Certo si è tentati di non non pensarci troppo alla Morte; lo sappiamo benissimo che “Chi muore giace, chi vive si dà pace”, ma anche da vivi continuiamo ossessivamente a usare nei nostri modi di dire quotidiani l’immagine di quella che Gozzano definiva la “Signora vestita di nulla” come simbolo della nostra avventura terrena.
Diciamo “ti amo da morire“, “mi fa morir dal ridere“, “ho un’ansia mortale“. Giochiamo a “Tresette col morto“.
Ce l’abbiamo spesso “a morte con qualcuno”; più volte al giorno ci capita di sentirci circondati da “morti di sonno”; ci sono sere che torniamo a casa definendoci “stanchi morti” o “più morti che vivi” e magari le incertezze sul lavoro, causa fusioni esuberi chiari di luna, impediscono a molti di “sapere di che morte morire”, mentre il mobbing in ufficio fa sentire vittime di “morte civile“ e per obbligo facciamo cose alle quali invece avremmo voglia di rispondere “manco morto“.
Ma in fondo sono esperienze che insegnano sempre qualcosa – “Fino alla bara sempre s’impara” – e “A tutto c’è rimedio, fuorché alla morte” che altro non è che “un debito comune” che abolisce ogni preoccupazione materiale: infatti “L’ultimo vestito ce lo fanno senza tasche” dato che, come rammentano i milanesi, “Se ven al mond biott (nudi), e se va via senza fagott”.
Qualcuno si consola sapendo che da Unica Vera Democratica, la Morte tocca veramente a tutti prima o poi, piombando in casa di chiunque, povero o ricco, umile o potente.
I salentini infatti dicono “Sulu la morte è giusta a stu mundu” e i napoletani chiosano “‘A morte nun tene crianza”, non conosce educazione o etichetta.
Arriva a qualunque ora del giorno – “Tanto è morire all’alba che a levar di sole”- in qualsiasi momento.

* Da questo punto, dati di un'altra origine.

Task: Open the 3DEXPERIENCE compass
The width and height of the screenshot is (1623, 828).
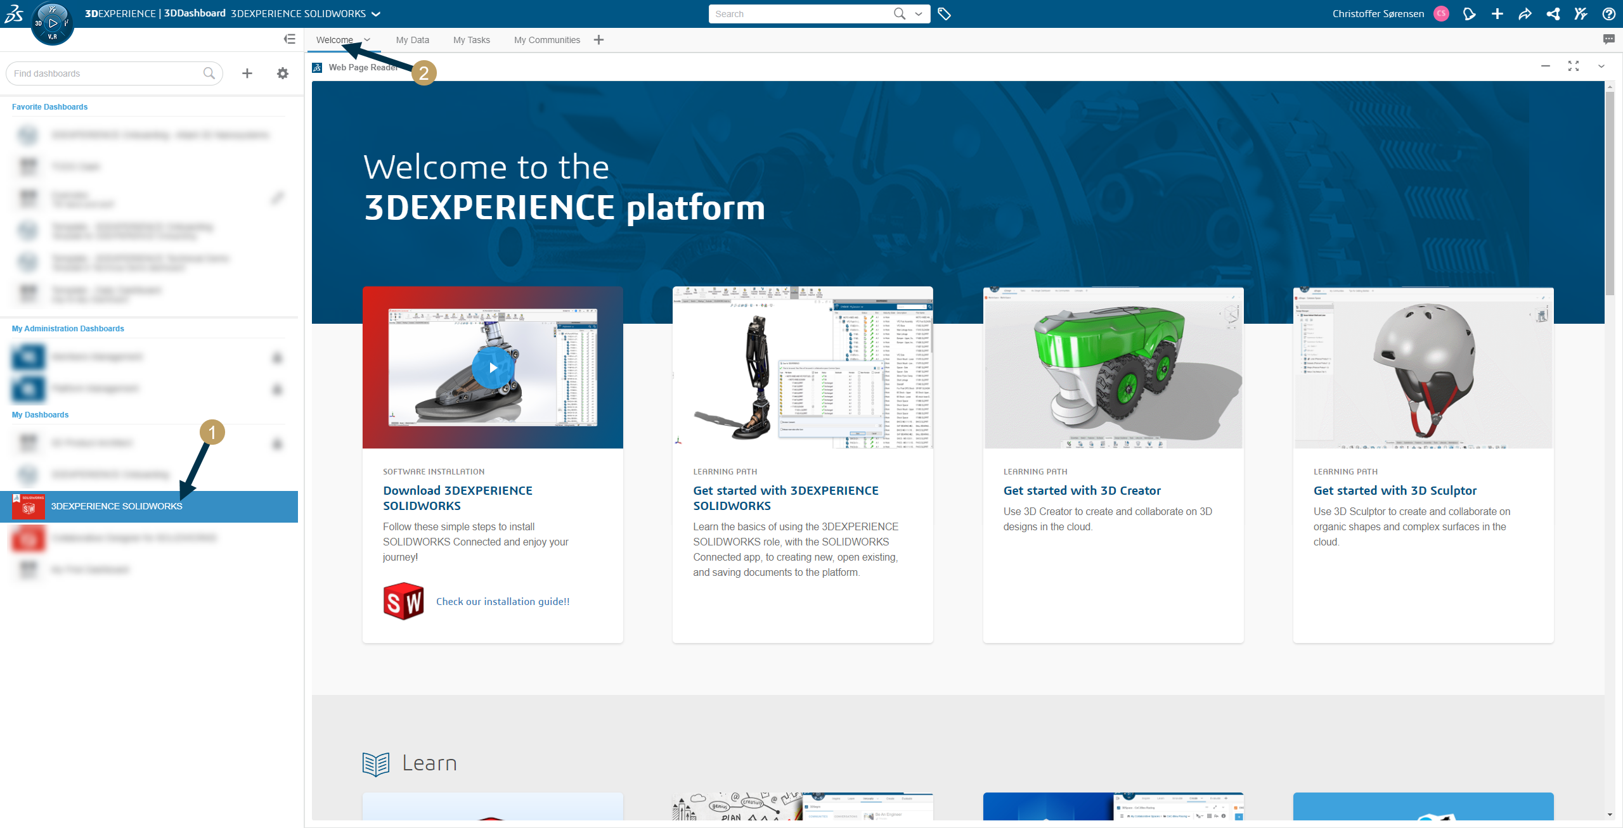Action: [52, 23]
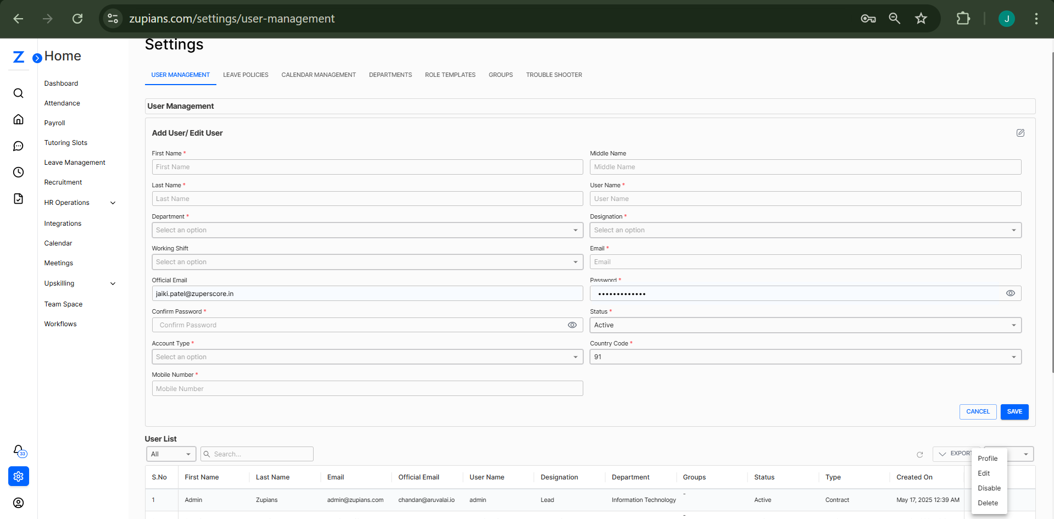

Non rispetta feste e intimità né fa tanti complimenti: “La mort le ven denter senza piccà, le traffega senza parlà, e le te indormenta senza fatt ninà”, entra senza bussare, traffica senza parlare, e ti addormenta senza farti ninnare.
Assodato che “Si muore giovani per disgrazia e vecchi per dovere”, un poco provocano ansia quelle saggezze lievemente retoriche che proclamano “Un bel morir tutta la vita onora”. Si vabbé, ma se si potesse rimandare ancora un cicinìn, eh? Mica per nulla i genovesi dicono “A pagare e a morire c’è sempre tempo“…
Siamo d’accordo, la vita non sarà sempre rose e fiori, però non hanno tutti i torti i veneti quando affermano “Tacai a on ciodo, ma vivi” (attaccati a un chiodo, ma vivi) o i toscani quando dicono “Piuttosto can vivo che leon morto”.
Perché la Signora vestita di Nulla non è lieve per niente; lo ricordano bene gli spagnoli dicendo “A cavar di casa un morto, ce ne voglion quattro vivi”, mentre i parsimoniosi scozzesi aggiungono sospirando: “Persino la morte non è gratis: ci costa la vita”.